10/26/2010 4:00PM

Kentucky commission approves increased schedule for 2011


LEXINGTON, Ky. – The Kentucky Horse Racing Commission on Tuesday approved a total of 209 Thoroughbred dates for the state’s five racetracks in 2011, a slight increase over the 202 dates that were approved last year.

Under the requests, Turfway Park will race a total of 82 dates, a five-date increase over the track’s request last year, and Ellis Park will race 31 dates, four more than last year’s request. Churchill applied for 60 dates, two fewer than last year, while Keeneland applied for 32 dates, identical to their request last year. Kentucky Downs applied for four dates.

The dates requests were approved unanimously by a commission that has raised concerns over the past two years about the dwindling number of live race dates on the year-round Kentucky circuit. Horsemen, tracks, and commissioners have cited competition from tracks in neighboring states with slot-machine subsidies for luring horses out of the state, although the impact of the recession and long-running declines in racing’s popularity are also factors.

Also at the meeting, the commission approved rules that will allow stewards to use electronic foal certificates to verify the identities of horses entered to race. Those rules will likely take effect in approximately six months, after the regulations have been vetted by the state legislature.

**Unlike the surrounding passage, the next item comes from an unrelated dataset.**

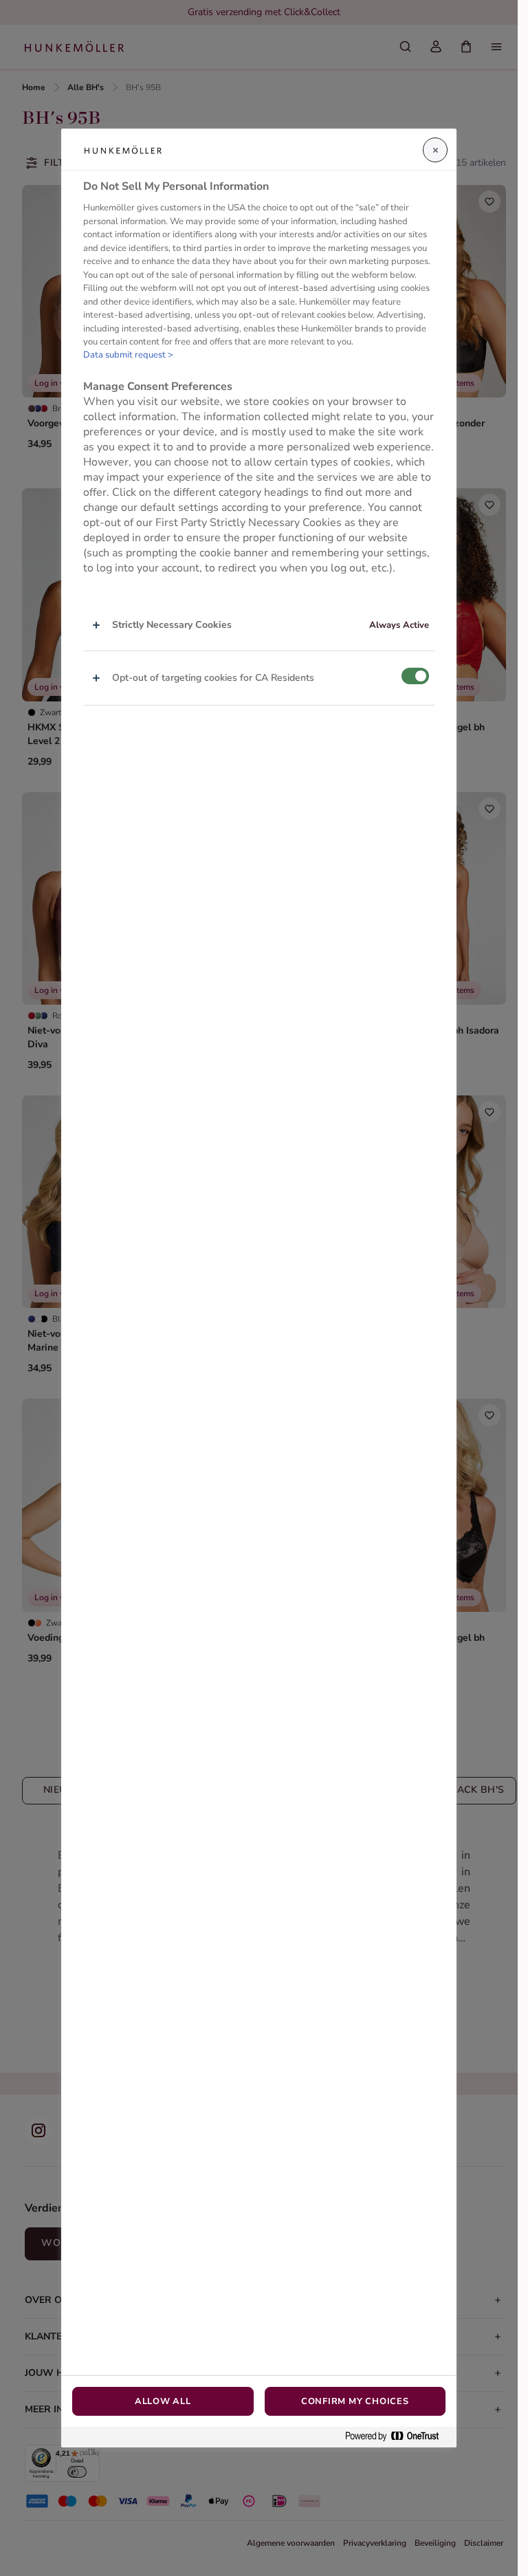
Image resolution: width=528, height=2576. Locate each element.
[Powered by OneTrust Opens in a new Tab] (397, 2436)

The commission met on Tuesday one day after the it reached a settlement with the Jockeys’ Guild that suspended an emergency regulation that had required jockeys to disclose the financial terms of any sponsorship agreements to the commission.

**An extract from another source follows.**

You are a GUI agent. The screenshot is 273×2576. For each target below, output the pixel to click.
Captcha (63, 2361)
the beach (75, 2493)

Last week, the Guild had filed a lawsuit to suspend the rule, in part because of concerns that the new requirement would impair riders’ ability to reach the agreements in advance of the Nov. 5-6 Breeders’ Cup at Churchill Downs in Louisville.

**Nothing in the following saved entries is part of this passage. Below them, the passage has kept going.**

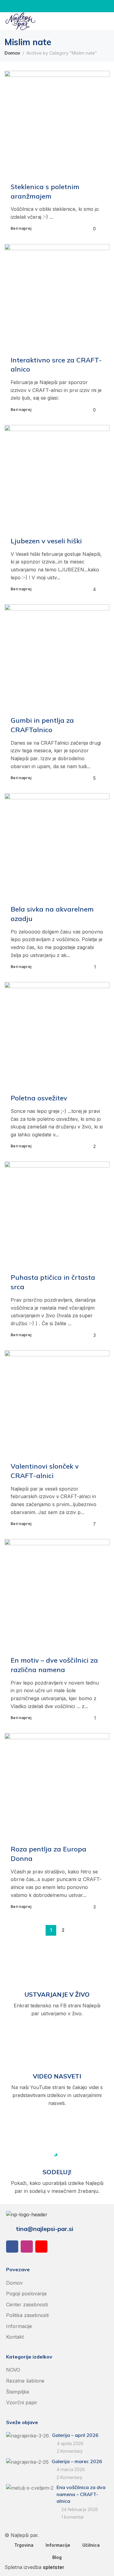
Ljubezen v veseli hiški (46, 541)
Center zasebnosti (27, 2304)
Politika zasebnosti (27, 2315)
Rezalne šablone (25, 2381)
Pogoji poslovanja (26, 2293)
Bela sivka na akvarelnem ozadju (52, 914)
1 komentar (72, 2517)
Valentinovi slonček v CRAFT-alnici (45, 1471)
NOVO (13, 2370)
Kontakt (15, 2337)
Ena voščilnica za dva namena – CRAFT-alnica (81, 2494)
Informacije (19, 2326)
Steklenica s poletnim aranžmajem (45, 191)
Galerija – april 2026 (75, 2435)
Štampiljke (17, 2392)
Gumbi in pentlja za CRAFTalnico (42, 725)
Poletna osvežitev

Mindy Coleman, the attorney for the Jockeys’ Guild, said that the settlement will remove the disclosure requirement from both the emergency regulation and formal regulations that are currently being reviewed by legislative committees. The settlement, however, does not address a separate request in the lawsuit that seeks to overturn emergency regulations requiring the use of more expensive safety vests. The guild has objected to the way the commission adopted the safety-vest requirements under the emergency regulations, and has also raised concerns about the data the commission used to assess the new vests, Coleman said.

The commission had adopted the disclosure requirement after a flap between some owners and riders erupted during this year’s Kentucky Derby. According to the commission, jockeys will still need approval from stewards, owners, and racing associations before they will be allowed to wear any advertising materials while riding.